A petition for a rehearing was denied July 10, 2008, and appellant’s petition for review by the Supreme Court was denied September 24, 2008, S165291.
Notes
Unless otherwise indicated, all further statutory references are to the Penal Code.
Like the court in
Hofsheier,
we use the term “voluntary” “in a special and restricted sense to indicate both that the minor victim willingly participated in the act and to the absence of various statutory aggravating circumstances: the perpetrator’s use of ‘force, violence, duress, menace or fear of immediate and unlawful bodily injury on the victim or another person’ (§ 288a, subd. (c)(2)); the perpetrator’s ‘threatening to retaliate in the future against the victim or any other person’ (§ 288a, subd. (c)(3)); and the commission of the act while the victim is unconscious (§ 288a, subd. (f)) or intoxicated (§ 288a, subd. (i)).”
(Hofsheier, supra,
Manchel’s counsel attempts to support her argument by citing one nonpublished opinion and one depublished opinion, in violation of California Rules of Court, rule 8.1115(a). Although counsel sought to evade this rule with a collateral estoppel argument, the argument is without merit and the cases should not have been cited.

▬▬▬▬▬▬

From the legal text, return the passage starting with "A petition for" and going on through "the Penal Code.", copied word for word.

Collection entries
▬▬▬▬▬▬

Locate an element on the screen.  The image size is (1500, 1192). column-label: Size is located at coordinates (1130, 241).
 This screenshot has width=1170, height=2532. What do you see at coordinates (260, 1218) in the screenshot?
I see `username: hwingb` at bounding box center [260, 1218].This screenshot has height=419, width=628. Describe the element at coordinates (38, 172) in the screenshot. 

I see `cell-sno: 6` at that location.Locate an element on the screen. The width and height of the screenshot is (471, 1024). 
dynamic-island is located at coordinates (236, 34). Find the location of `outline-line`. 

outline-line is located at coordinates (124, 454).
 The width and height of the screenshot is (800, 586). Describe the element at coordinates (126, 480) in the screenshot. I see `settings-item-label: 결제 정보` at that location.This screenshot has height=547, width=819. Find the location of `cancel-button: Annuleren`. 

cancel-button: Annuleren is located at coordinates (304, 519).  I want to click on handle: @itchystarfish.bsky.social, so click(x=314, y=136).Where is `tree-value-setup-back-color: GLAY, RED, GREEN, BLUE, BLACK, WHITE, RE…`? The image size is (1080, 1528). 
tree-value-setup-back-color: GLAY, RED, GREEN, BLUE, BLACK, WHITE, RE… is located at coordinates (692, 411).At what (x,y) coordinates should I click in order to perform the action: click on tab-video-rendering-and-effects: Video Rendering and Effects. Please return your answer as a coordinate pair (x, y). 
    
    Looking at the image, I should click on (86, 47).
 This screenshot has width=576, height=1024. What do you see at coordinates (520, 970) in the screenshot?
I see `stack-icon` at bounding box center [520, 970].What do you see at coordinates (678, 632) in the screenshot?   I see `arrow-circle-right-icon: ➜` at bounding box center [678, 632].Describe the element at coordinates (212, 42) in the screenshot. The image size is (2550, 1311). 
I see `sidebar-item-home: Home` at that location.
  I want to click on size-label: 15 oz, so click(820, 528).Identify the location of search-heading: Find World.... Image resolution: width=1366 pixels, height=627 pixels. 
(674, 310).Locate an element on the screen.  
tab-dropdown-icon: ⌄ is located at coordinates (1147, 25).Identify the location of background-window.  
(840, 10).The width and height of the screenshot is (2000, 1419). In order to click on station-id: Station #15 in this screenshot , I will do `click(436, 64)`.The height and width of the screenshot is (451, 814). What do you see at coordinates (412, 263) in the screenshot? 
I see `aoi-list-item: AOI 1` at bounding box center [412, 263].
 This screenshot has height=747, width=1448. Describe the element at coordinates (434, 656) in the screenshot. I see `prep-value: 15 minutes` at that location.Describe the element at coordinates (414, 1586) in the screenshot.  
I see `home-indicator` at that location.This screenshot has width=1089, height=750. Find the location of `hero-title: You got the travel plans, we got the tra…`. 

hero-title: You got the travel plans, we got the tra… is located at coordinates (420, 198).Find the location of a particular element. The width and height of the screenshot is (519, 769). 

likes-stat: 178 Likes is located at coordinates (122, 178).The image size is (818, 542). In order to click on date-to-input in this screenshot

▬▬▬▬▬▬

→ Result of the task:
A petition for a rehearing was denied July 10, 2008, and appellant’s petition for review by the Supreme Court was denied September 24, 2008, S165291.
Notes
Unless otherwise indicated, all further statutory references are to the Penal Code.